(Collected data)
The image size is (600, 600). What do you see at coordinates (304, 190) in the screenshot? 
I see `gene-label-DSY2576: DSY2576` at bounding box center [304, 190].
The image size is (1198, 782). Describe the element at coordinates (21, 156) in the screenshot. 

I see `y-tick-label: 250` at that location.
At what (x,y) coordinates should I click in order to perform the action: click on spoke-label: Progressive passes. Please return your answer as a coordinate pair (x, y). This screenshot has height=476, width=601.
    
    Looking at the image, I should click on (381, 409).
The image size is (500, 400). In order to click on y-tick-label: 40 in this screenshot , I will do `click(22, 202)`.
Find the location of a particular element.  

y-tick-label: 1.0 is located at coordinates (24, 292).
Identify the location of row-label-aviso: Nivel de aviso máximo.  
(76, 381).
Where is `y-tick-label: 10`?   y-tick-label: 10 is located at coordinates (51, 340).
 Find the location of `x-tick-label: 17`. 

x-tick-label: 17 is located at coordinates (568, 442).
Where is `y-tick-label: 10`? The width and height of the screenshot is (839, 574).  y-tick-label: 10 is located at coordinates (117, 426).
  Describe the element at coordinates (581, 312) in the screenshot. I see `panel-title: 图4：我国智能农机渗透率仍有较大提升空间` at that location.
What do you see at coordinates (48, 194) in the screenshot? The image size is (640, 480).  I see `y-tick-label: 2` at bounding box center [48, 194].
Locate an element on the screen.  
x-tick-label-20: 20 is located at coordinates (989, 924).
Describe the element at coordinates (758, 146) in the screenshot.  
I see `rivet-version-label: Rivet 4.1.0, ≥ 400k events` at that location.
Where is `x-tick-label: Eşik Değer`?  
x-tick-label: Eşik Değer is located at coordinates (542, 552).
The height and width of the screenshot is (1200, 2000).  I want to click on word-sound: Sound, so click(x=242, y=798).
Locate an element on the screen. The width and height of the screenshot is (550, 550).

▶ [TASK REQUIREMENTS]: Please lay out the entries above as a Markdown table with the columns "No." and "Line," one line per row and blank lines left out.

▶ [EXPECTED ANSWER]:
| No. | Line |
|---|---|
| 1 | The image size is (600, 600). What do you see at coordinates (304, 190) in the screenshot?  |
| 2 | I see `gene-label-DSY2576: DSY2576` at bounding box center [304, 190]. |
| 3 | The image size is (1198, 782). Describe the element at coordinates (21, 156) in the screenshot.  |
| 4 | I see `y-tick-label: 250` at that location. |
| 5 | At what (x,y) coordinates should I click in order to perform the action: click on spoke-label: Progressive passes. Please return your answer as a coordinate pair (x, y). This screenshot has height=476, width=601. |
| 6 |     Looking at the image, I should click on (381, 409). |
| 7 | The image size is (500, 400). In order to click on y-tick-label: 40 in this screenshot , I will do `click(22, 202)`. |
| 8 | Find the location of a particular element.   |
| 9 | y-tick-label: 1.0 is located at coordinates (24, 292). |
| 10 | Identify the location of row-label-aviso: Nivel de aviso máximo.   |
| 11 | (76, 381). |
| 12 | Where is `y-tick-label: 10`?   y-tick-label: 10 is located at coordinates (51, 340). |
| 13 |  Find the location of `x-tick-label: 17`.  |
| 14 | x-tick-label: 17 is located at coordinates (568, 442). |
| 15 | Where is `y-tick-label: 10`? The width and height of the screenshot is (839, 574).  y-tick-label: 10 is located at coordinates (117, 426). |
| 16 |   Describe the element at coordinates (581, 312) in the screenshot. I see `panel-title: 图4：我国智能农机渗透率仍有较大提升空间` at that location. |
| 17 | What do you see at coordinates (48, 194) in the screenshot? The image size is (640, 480).  I see `y-tick-label: 2` at bounding box center [48, 194]. |
| 18 | Locate an element on the screen.   |
| 19 | x-tick-label-20: 20 is located at coordinates (989, 924). |
| 20 | Describe the element at coordinates (758, 146) in the screenshot.   |
| 21 | I see `rivet-version-label: Rivet 4.1.0, ≥ 400k events` at that location. |
| 22 | Where is `x-tick-label: Eşik Değer`?   |
| 23 | x-tick-label: Eşik Değer is located at coordinates (542, 552). |
| 24 | The height and width of the screenshot is (1200, 2000).  I want to click on word-sound: Sound, so click(x=242, y=798). |
| 25 | Locate an element on the screen. The width and height of the screenshot is (550, 550). |